| Work task |
Exactly the lines from the start of the data below through the line that contains "Screen dimensions: 795x482" are to be copied, with pictures left out.

Dataset excerpts
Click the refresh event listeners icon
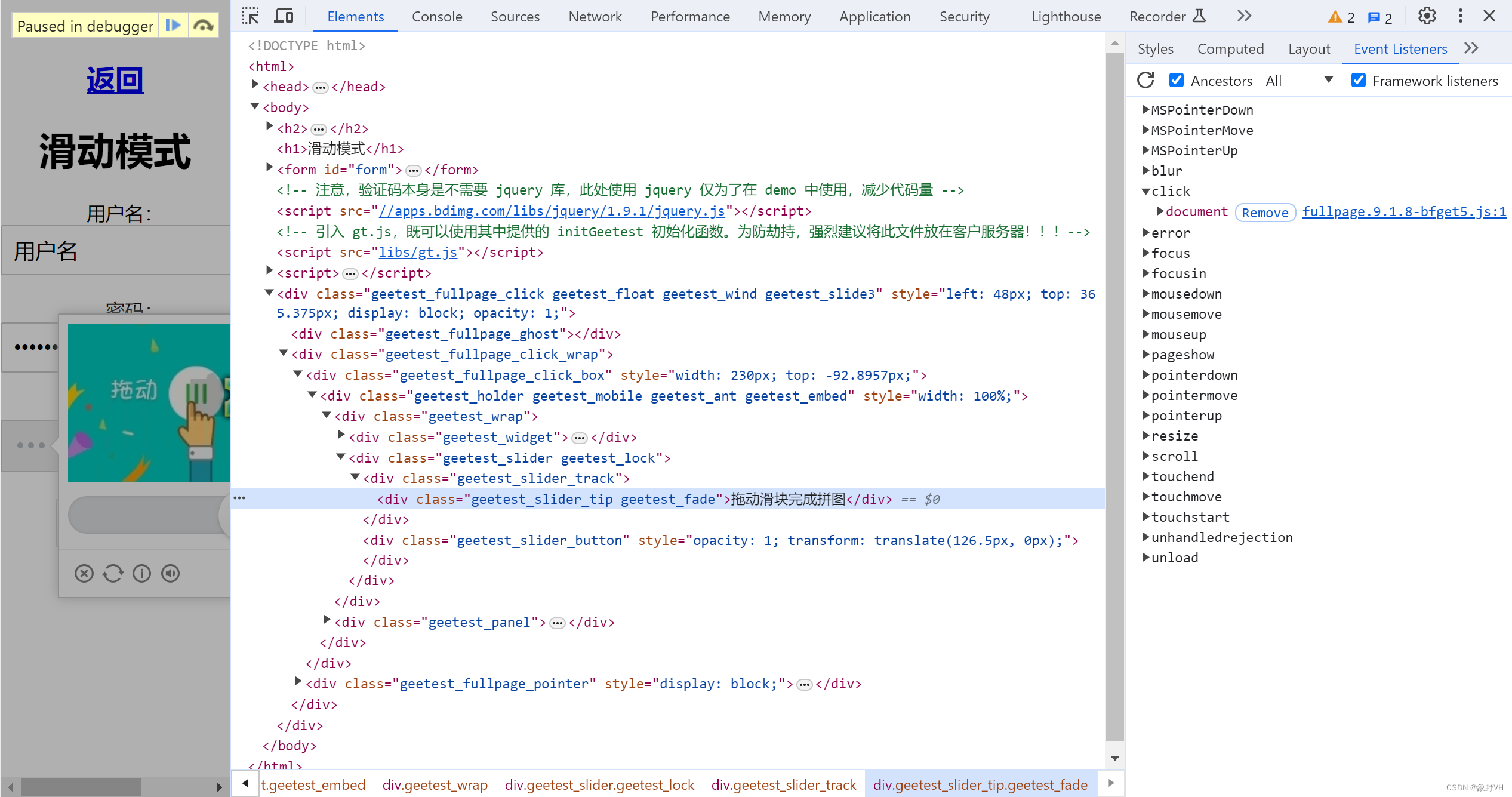Viewport: 1512px width, 797px height. point(1147,81)
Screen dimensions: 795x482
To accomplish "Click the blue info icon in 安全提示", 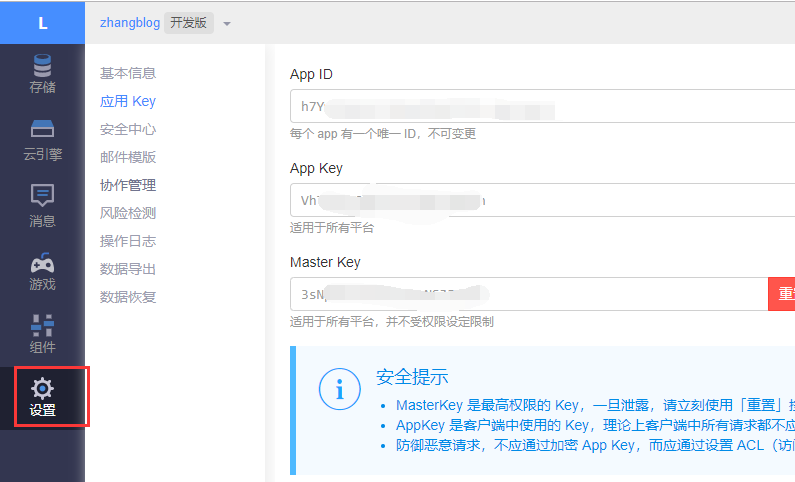I will 339,390.
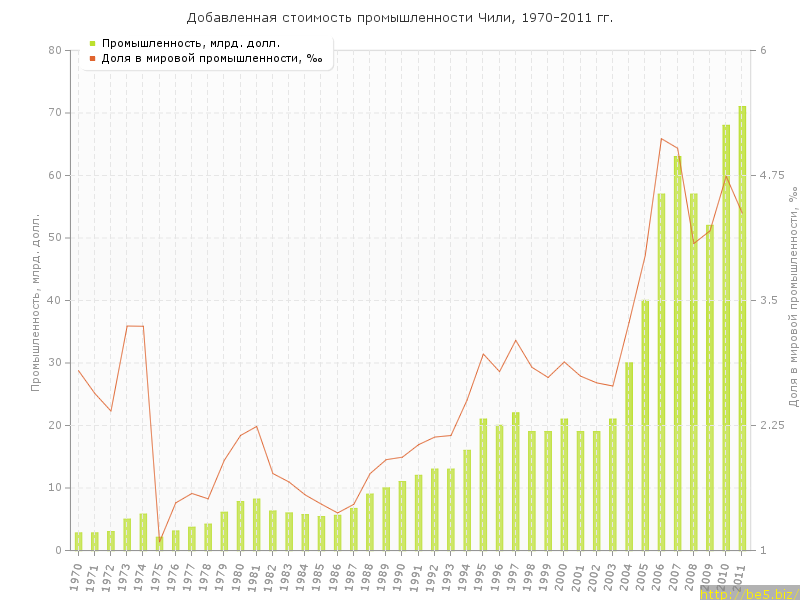Screen dimensions: 800x600
Task: Click the green bar for year 1997
Action: click(x=515, y=481)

| Answer |
Click the refresh event listeners icon
Viewport: 1512px width, 797px height. point(1147,81)
Screen dimensions: 795x482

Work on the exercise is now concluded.